» **Objective**: Copy out every line of the material below that contains the string "Where".
* Start *
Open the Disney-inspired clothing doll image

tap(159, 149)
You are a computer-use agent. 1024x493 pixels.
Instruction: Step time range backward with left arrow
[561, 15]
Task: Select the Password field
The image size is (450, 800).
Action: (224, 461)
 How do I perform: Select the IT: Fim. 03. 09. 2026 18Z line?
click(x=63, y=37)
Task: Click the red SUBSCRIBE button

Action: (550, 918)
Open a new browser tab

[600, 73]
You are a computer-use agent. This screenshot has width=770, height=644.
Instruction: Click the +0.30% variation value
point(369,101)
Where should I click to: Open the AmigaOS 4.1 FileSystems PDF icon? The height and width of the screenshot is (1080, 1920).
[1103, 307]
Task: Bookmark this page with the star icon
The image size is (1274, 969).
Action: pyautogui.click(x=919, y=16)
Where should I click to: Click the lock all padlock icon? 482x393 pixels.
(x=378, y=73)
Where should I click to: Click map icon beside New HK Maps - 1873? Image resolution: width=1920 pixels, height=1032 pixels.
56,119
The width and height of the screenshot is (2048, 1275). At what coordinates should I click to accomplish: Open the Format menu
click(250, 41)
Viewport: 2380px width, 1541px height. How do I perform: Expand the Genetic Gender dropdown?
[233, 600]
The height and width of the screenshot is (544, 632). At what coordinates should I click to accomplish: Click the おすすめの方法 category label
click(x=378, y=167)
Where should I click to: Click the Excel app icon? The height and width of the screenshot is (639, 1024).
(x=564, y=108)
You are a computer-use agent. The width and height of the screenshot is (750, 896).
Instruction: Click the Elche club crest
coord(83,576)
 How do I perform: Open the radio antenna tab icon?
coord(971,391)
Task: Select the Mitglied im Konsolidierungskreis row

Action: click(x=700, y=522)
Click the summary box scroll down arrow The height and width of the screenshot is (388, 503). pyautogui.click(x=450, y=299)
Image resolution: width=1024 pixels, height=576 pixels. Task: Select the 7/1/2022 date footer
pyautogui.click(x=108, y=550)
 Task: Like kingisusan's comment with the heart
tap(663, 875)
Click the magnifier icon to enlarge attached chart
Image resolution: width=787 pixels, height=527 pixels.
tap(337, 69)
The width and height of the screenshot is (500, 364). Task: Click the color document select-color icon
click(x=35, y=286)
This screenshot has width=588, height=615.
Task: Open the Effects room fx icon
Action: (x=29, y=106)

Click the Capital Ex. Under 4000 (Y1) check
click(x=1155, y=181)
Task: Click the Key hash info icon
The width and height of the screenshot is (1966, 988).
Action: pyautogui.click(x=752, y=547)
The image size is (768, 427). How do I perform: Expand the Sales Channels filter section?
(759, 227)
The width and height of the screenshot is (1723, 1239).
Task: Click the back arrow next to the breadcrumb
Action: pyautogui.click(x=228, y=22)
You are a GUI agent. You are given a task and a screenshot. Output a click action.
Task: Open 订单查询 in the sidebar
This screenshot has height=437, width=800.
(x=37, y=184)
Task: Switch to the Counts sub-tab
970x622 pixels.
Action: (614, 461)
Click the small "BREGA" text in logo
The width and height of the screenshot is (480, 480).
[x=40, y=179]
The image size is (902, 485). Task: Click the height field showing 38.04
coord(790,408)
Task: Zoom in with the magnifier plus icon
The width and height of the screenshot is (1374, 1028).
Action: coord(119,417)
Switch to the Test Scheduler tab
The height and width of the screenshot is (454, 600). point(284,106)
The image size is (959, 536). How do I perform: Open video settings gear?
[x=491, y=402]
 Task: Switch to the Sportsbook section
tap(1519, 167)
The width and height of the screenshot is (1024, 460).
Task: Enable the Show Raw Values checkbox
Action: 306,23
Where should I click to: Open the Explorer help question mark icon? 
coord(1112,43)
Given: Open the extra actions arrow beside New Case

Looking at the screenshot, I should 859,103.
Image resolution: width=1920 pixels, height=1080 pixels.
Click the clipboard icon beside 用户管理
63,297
* End *
» **Complete output**:
Where should I click to: Open the AmigaOS 4.1 FileSystems PDF icon? The height and width of the screenshot is (1080, 1920).
Where should I click to: Click the lock all padlock icon? 482x393 pixels.
Where should I click to: Click map icon beside New HK Maps - 1873? Image resolution: width=1920 pixels, height=1032 pixels.
Where should I click to: Click the Excel app icon? The height and width of the screenshot is (639, 1024).
Where should I click to: Open the Explorer help question mark icon? 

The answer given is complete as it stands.